Texto fornecido:

*****

Os dois escritores mais famosos de Portugal são
o romancista José Saramago – que inclusive ganhou o Nobel – e o poeta Fernando
Pessoa. Enquanto Saramago chegou a Hollywood com a adaptação paras as telas de
seu livro “Ensaio Sobre a Cegueira” em 2008 – curiosamente dirigido pelo
diretor brasileiro Fernando Meirelles – Pessoa nunca chegou a Hollywood. De
acordo com o IMDb, seus escritos serviram de base para 36 produções, a maioria
curtas-metragens. Mas o próprio Pessoa já havia sonhado em conquistar as telas.

*****

Dados extraídos:
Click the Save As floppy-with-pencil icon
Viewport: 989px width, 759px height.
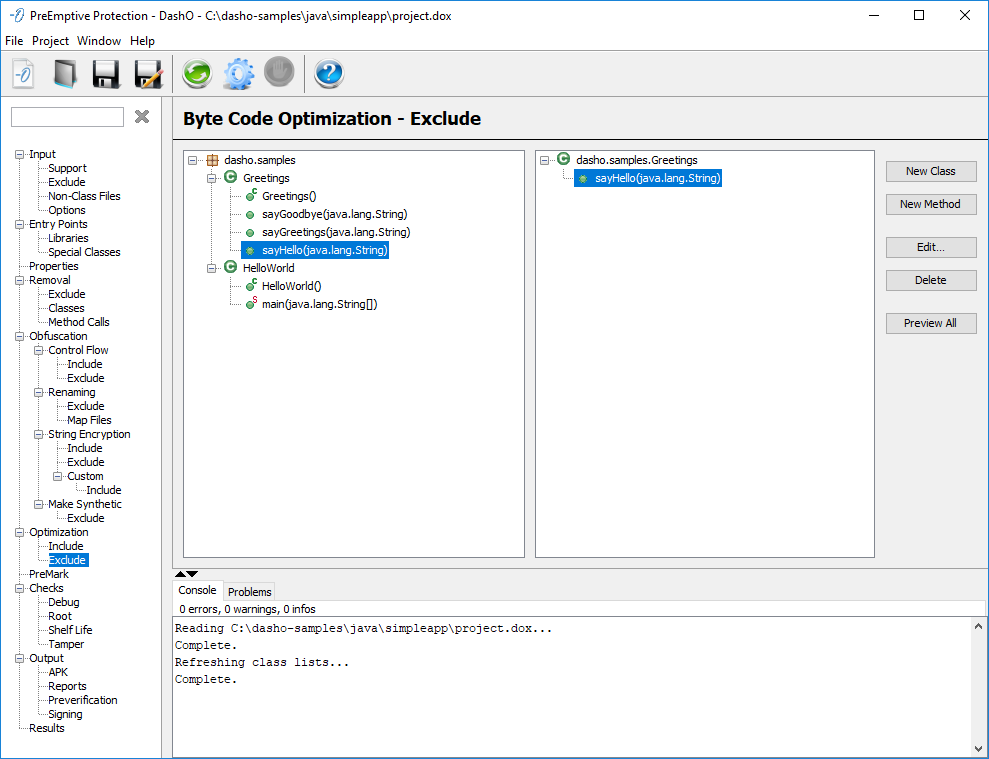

*****

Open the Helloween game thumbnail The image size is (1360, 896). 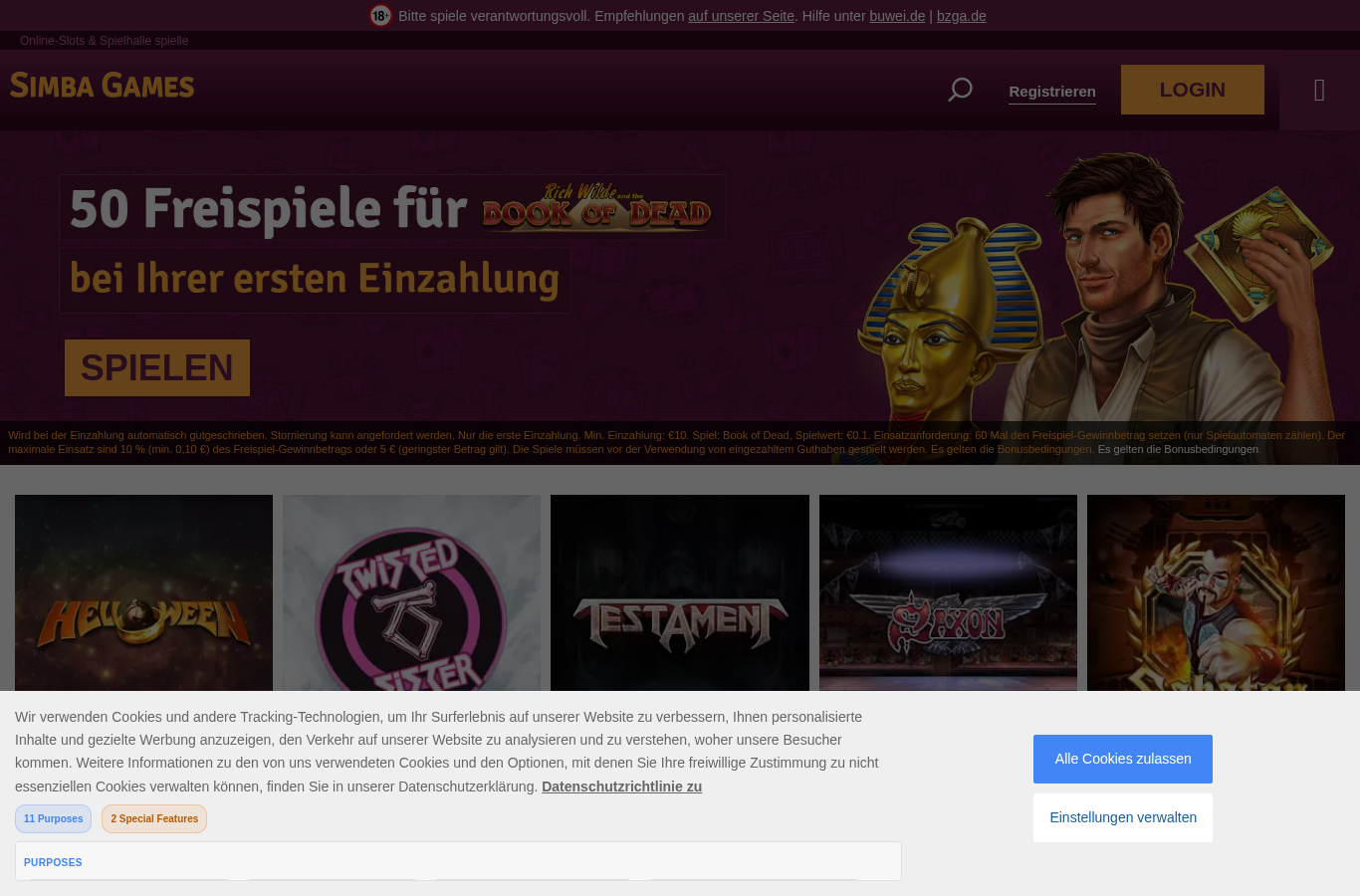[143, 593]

*****

Tarefa obrigatória: Reproduza o trecho do texto fornecido que vai de "Os dois escritores" até "conquistar as telas.", inclusive, alterando "romancista" para "ficcionista". As linhas acima não guardam relação alguma com o texto fornecido.

Resposta redigida:
Os dois escritores mais famosos de Portugal são
o ficcionista José Saramago – que inclusive ganhou o Nobel – e o poeta Fernando
Pessoa. Enquanto Saramago chegou a Hollywood com a adaptação paras as telas de
seu livro “Ensaio Sobre a Cegueira” em 2008 – curiosamente dirigido pelo
diretor brasileiro Fernando Meirelles – Pessoa nunca chegou a Hollywood. De
acordo com o IMDb, seus escritos serviram de base para 36 produções, a maioria
curtas-metragens. Mas o próprio Pessoa já havia sonhado em conquistar as telas.